La célébration du centenaire de l’Institution Thérésienne ouverte

    Le cardinal Laurent Monsengwo a célébré le samedi 19 février 2011 à la cathédrale Notre Dame du Congo l’eucharistie pour l’ouverture du centenaire de l’Institution Thérésienne. C’était en présence du nouveau nonce apostolique et de nombreux ambassadeurs.

    Dans son homélie, l’archevêque de Kinshasa a déclaré qu’ « en jetant un regard rétrospectif sur l’histoire du siècle dernier, l’Institution Thérésienne fondée par Pedro Poveda pour s’occuper de l’éducation et de la culture, représente une avalanche  des dons et des talents mis en œuvre pour la croissance de l’œuvre du Christ. »

 

    Il a invité les membres de l’institution à mettre le passé sous le signe de la grâce et de l’action, et le présent et le futur sous le signe de l’engagement. Il a profité de cette occasion pour remercier l’Institution Thérésienne pour tous les services rendus à l’Eglise du Congo.
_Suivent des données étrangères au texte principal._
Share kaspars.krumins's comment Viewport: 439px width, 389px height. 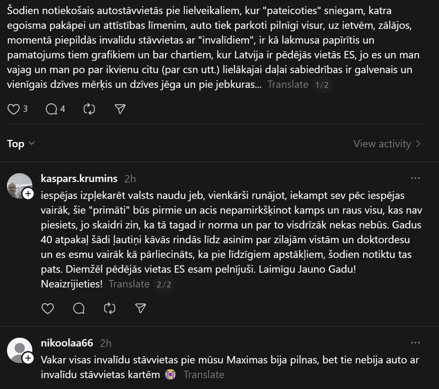tap(141, 309)
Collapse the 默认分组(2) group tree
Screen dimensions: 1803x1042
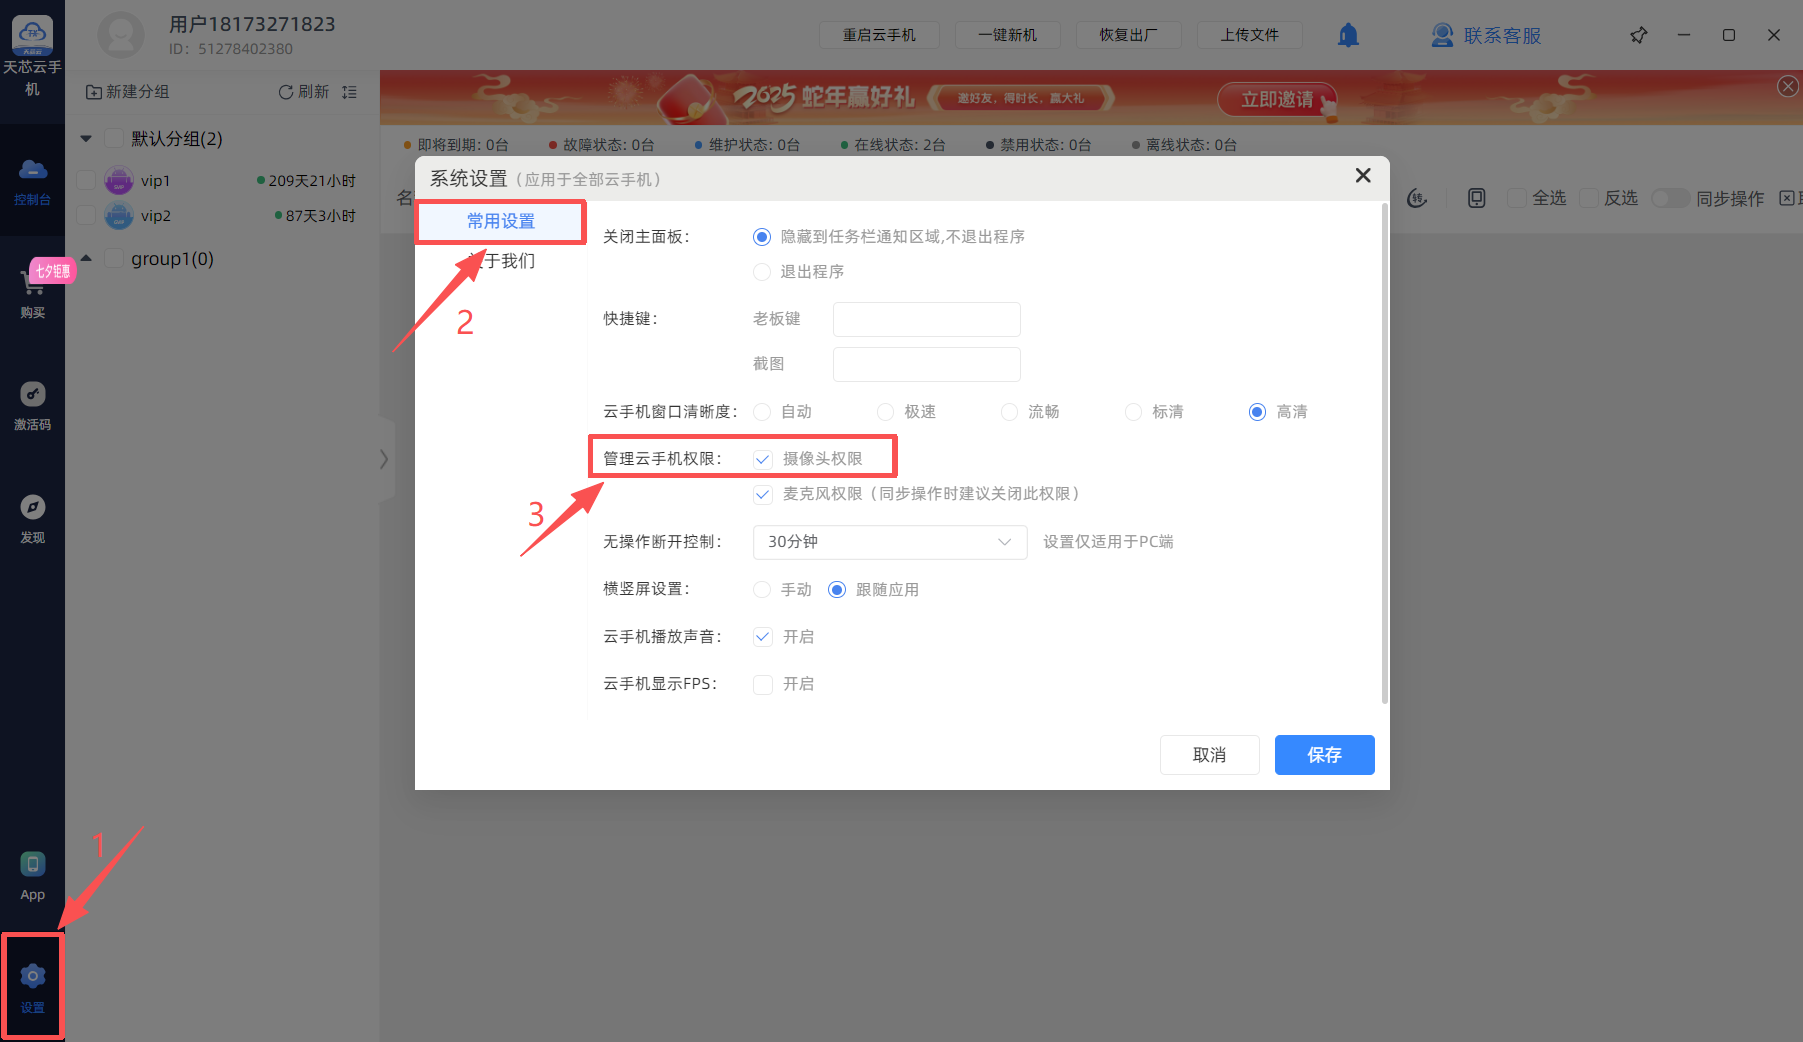point(86,139)
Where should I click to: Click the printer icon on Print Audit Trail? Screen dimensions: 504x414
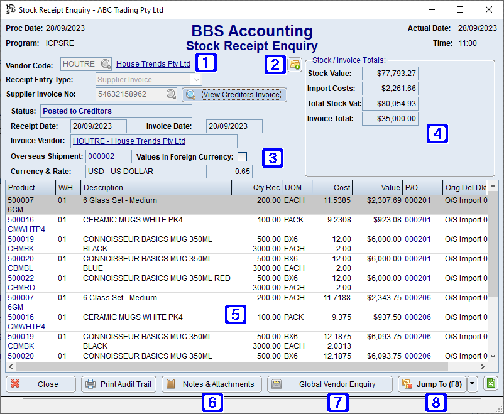tap(91, 384)
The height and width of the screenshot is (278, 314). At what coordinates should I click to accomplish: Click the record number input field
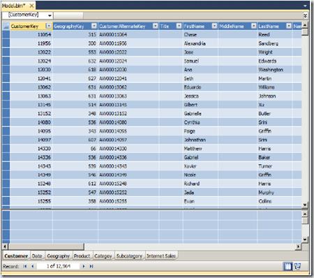pos(58,266)

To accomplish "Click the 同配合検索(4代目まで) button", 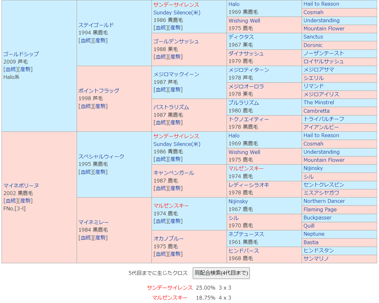I will point(221,273).
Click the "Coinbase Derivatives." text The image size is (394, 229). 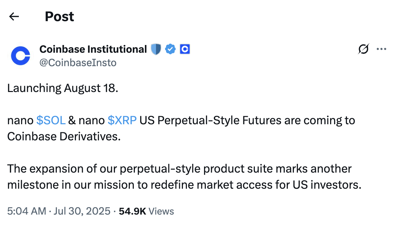click(64, 137)
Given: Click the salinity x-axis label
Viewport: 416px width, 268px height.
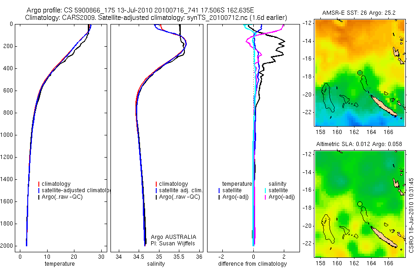Looking at the screenshot, I should pyautogui.click(x=156, y=264).
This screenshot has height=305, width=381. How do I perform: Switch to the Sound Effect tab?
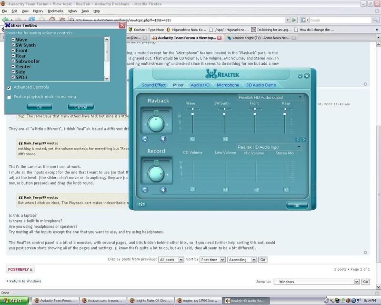[x=153, y=85]
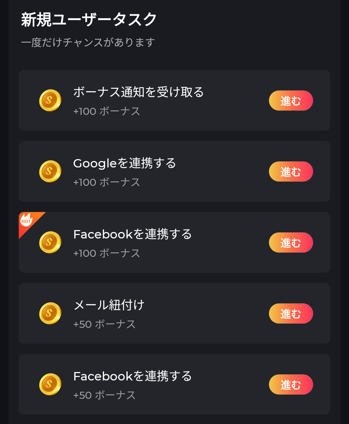Select the ボーナス通知を受け取る task title
This screenshot has width=349, height=424.
(x=138, y=92)
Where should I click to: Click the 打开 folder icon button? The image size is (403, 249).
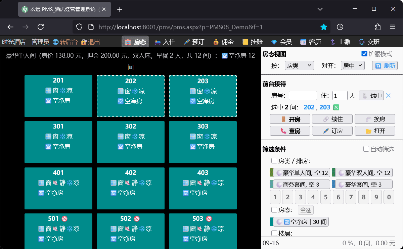click(x=375, y=131)
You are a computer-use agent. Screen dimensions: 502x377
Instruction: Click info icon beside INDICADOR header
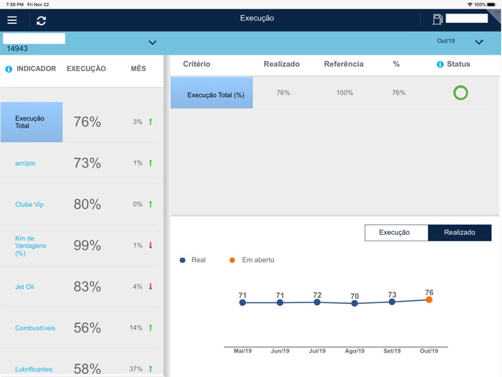coord(9,69)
    Le cardinal Monsengwo a formulé le vœu de voir l’enseignement dispensé par les membres de l’Institution Thérésienne à la sueur de leurs fronts produire beaucoup de fruits et des fruits qui demeurent.

    L’officiant a rappelé les propos de Pedro Poveda le jour de son arrestation : « Je suis prêtre du Christ. » Il a invité les prêtres du Congo à décliner ainsi leur identité.

Rappelons que fondée en Espagne en 1924 par Pedro Poveda, l’Institution Thérésienne est une association de laïcs de droit pontifical. Elle est formée d’hommes et de femmes qui trouvent dans leur baptême la source de leur engagement dans la société et dans l’Eglise.  L’éducation et la culture sont les lieux d’action privilégiés de l’institution pour promouvoir la dignité de la personne humaine, à partir des valeurs évangéliques.

    S’agissant de son fondateur Pedro Poveda, rappelons qu’il est né à Linares en Espagne en 1874 et avait été ordonné prêtre en 1897. Il consacra ses premières années de ministère à la formation humaine et chrétienne d’enfants marginalisés, trouvant dans l’éducation une voie de solution aux problèmes sociaux. A la fin de la messe, Tshiswaka a rappelé à l’assistance qu’à Kinshasa, l’institution procédait à l’insertion sociale des enfants de la rue dénommés « Bana Poveda ».